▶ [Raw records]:
:::::

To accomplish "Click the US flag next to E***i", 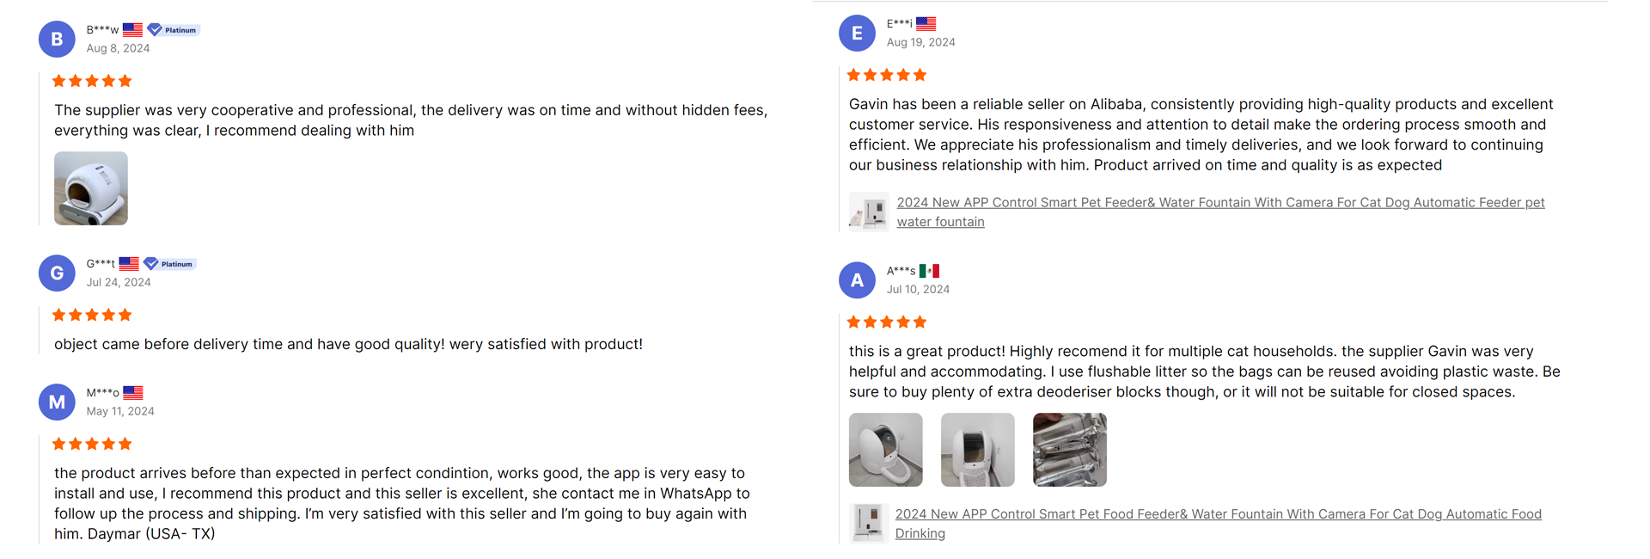I will pos(926,22).
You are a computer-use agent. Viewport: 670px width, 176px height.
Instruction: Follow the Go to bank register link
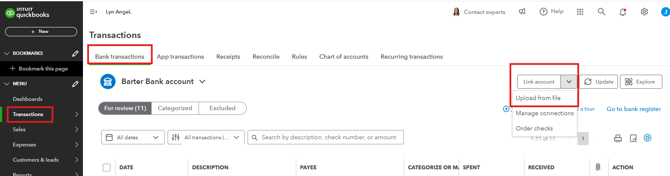coord(634,109)
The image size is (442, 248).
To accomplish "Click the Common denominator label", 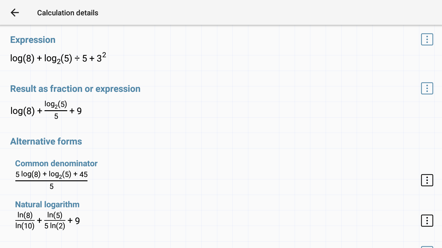I will 56,163.
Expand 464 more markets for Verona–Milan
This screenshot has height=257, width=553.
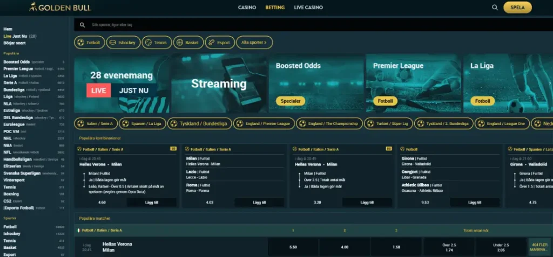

:::::

▶ [REQUIREMENTS]:
Recast the entries from the line that contains "Expand 464 more markets for Verona–Milan" through the end of the entries as a JSON list of strings, one string per line, with blank lines omitted. Leave the pictures out of the answer.

▶ [TASK RESPONSE]:
[
  "Expand 464 more markets for Verona–Milan",
  "This screenshot has height=257, width=553."
]